BEGIN DATA SUPPLIED
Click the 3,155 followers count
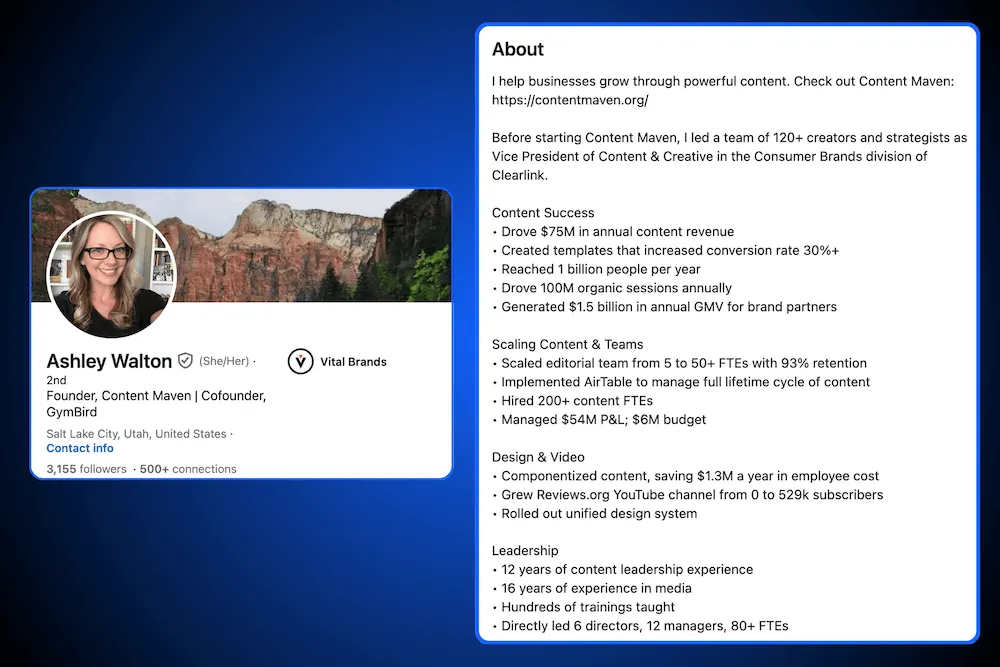Screen dimensions: 1000x667 pos(85,468)
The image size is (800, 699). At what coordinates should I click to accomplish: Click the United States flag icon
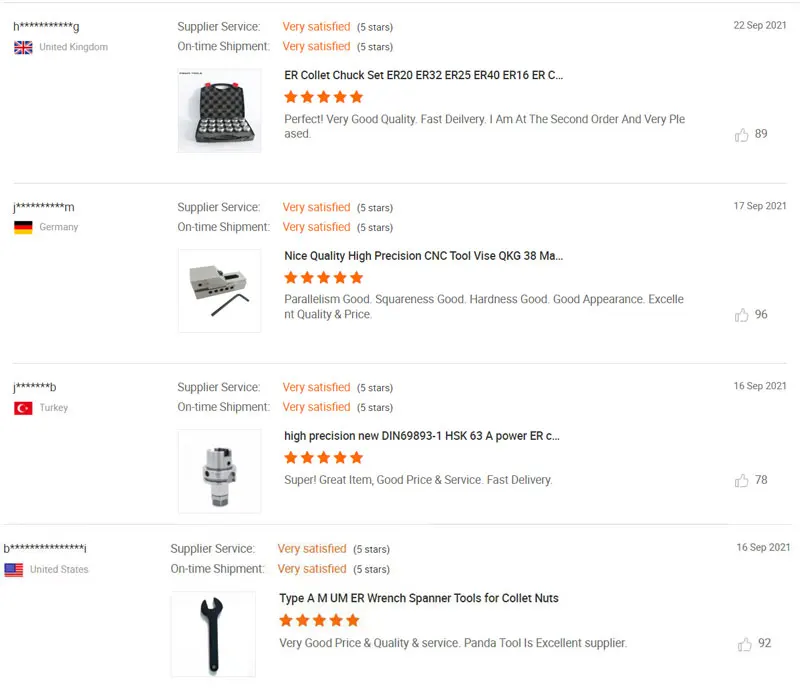point(14,570)
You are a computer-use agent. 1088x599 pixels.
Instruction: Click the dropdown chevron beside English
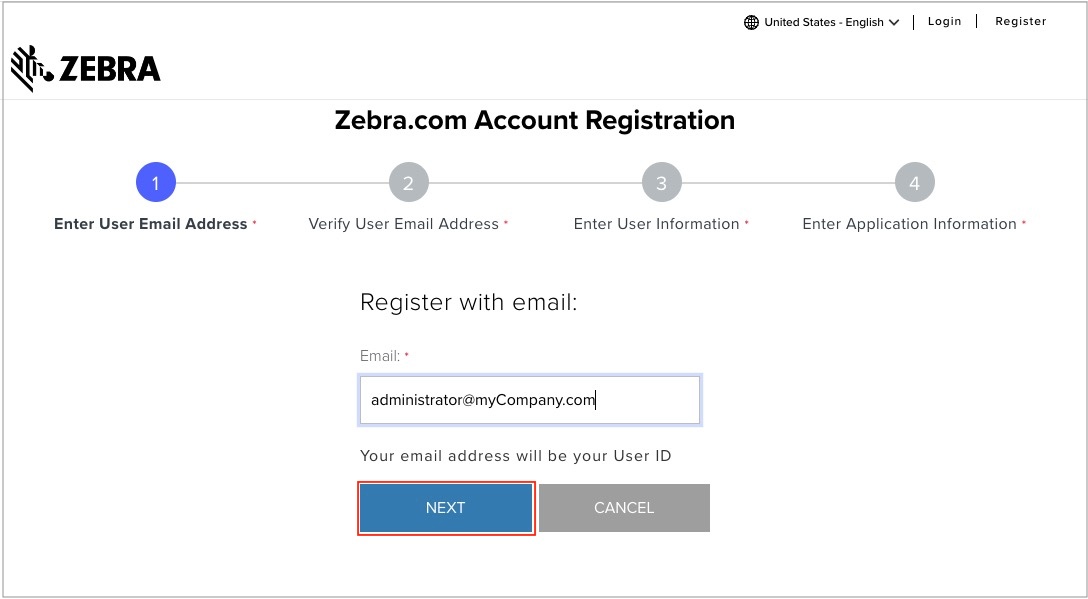coord(894,23)
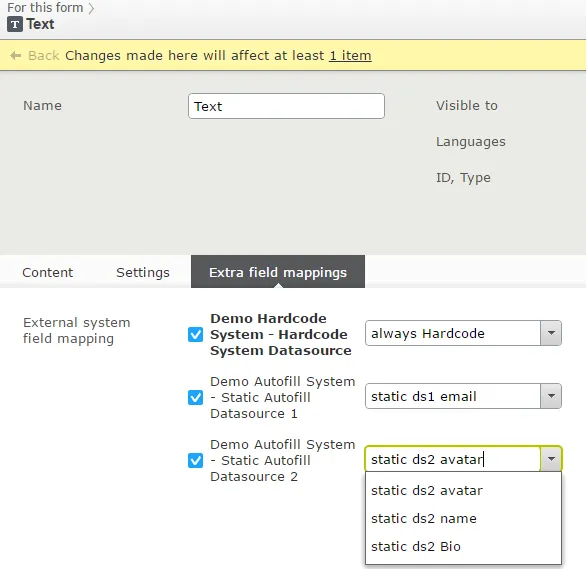The width and height of the screenshot is (587, 569).
Task: Click the Text element type icon
Action: (x=15, y=24)
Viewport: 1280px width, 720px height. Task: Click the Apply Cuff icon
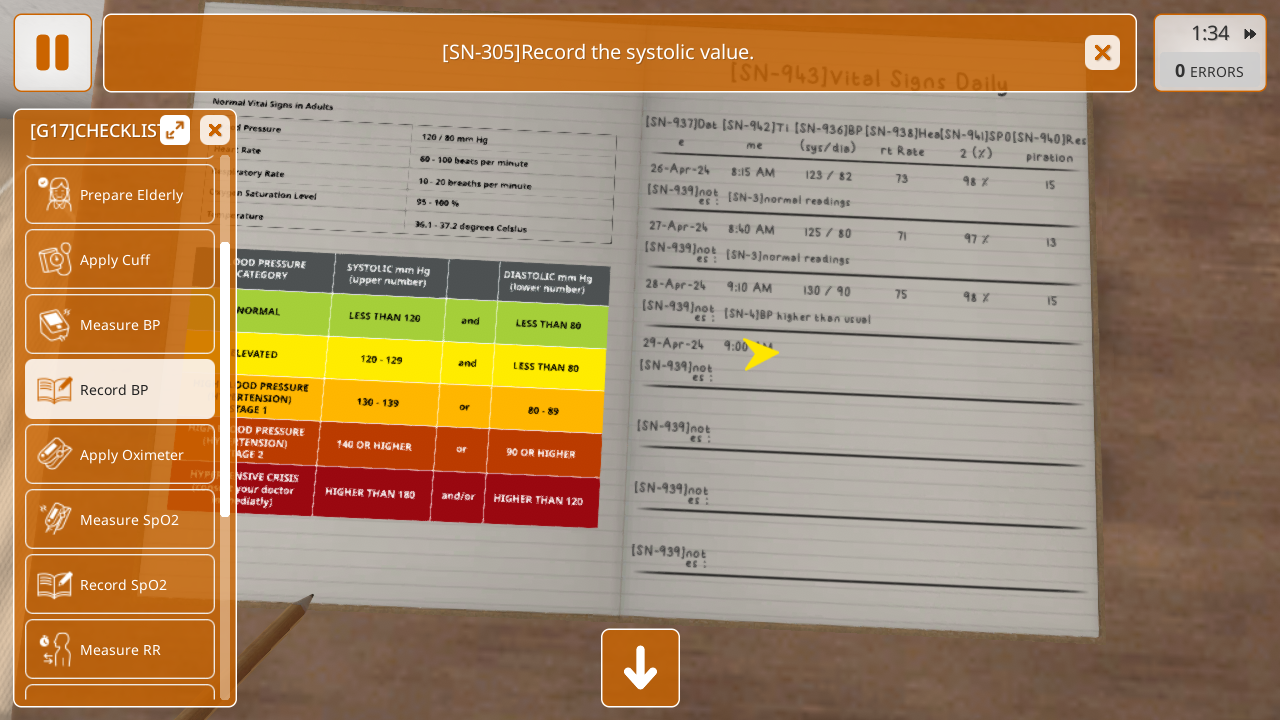pos(55,260)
END DATA SUPPLIED
§ **TASK DESCRIPTION**
Restate the data above word for word. Do not include the images.

§ **TASK RESPONSE**
Click the 3,155 followers count
Screen dimensions: 1000x667 pos(85,468)
The image size is (800, 699). At what coordinates should I click to accomplish: Click the United States flag icon
point(14,570)
You are a computer-use agent. 1088x599 pixels.
Instruction: Click the dropdown chevron beside English
coord(894,23)
The width and height of the screenshot is (587, 569).
Task: Click the Text element type icon
Action: (x=15, y=24)
Viewport: 1280px width, 720px height. Task: Click the Apply Cuff icon
pos(55,260)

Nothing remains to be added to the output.